I suppose the trick now is to find a way to offer information both in a holistic format and in an actionable, “file card” format for the people who barely have time to skim. On the other hand, maybe that dilutes the relevance of the information to the point of no return?
Hmm… More to think about.
When I get distracted by the current “one size fits all” method of information gathering, retrieval and presentation, I remind myself of the meaning of the words “relevance” and “context.”
Both words indicate a subjective quality to information that is usually overlooked; portals and search algorithms are intentionally blind to relevance, preferring to let the reader find that which is relevant by sorting through search results. If I understood your original article, you consider this a problem of such magnitude, there may be a niche for people who are able to sift, sort, cull and classify relevantly, subjectively.
With the post above, my expectation is that meta-tags are not displayed by default.
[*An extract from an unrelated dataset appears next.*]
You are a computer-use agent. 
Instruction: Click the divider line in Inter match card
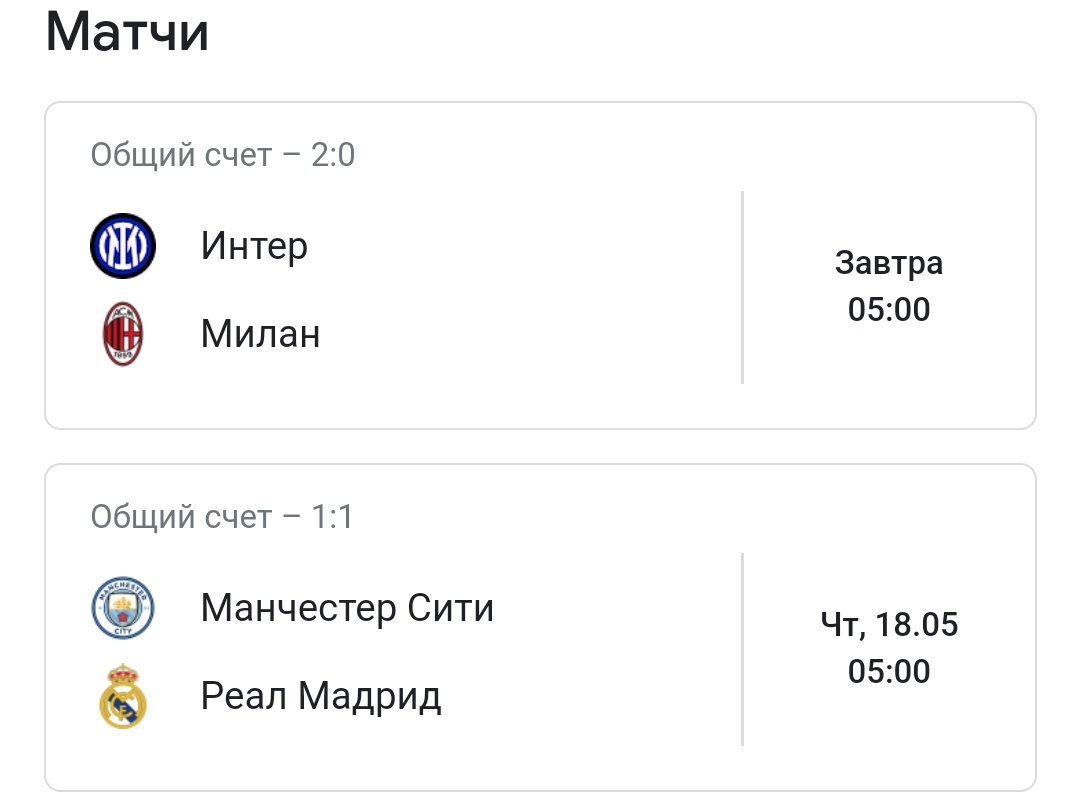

They are used initially by catalogers who contextualize the information based on their intended audience, then by search algorithms to retrieve “relevant” information. It’s just a first pass by a self-admitted neophyte.
Interestingly, using StackOverflow architecture, OnStartUps.com has taken a first pass at contextualizing information for software start ups. Users ask questions, the community responds and answers are rated. With better control over the tags, the information could be easily sorted for that which is relevant.
Justin, thanks to you I am seeing the words “curate” and “curation” all over the place now as they relate to finding, sorting and gathering information in context.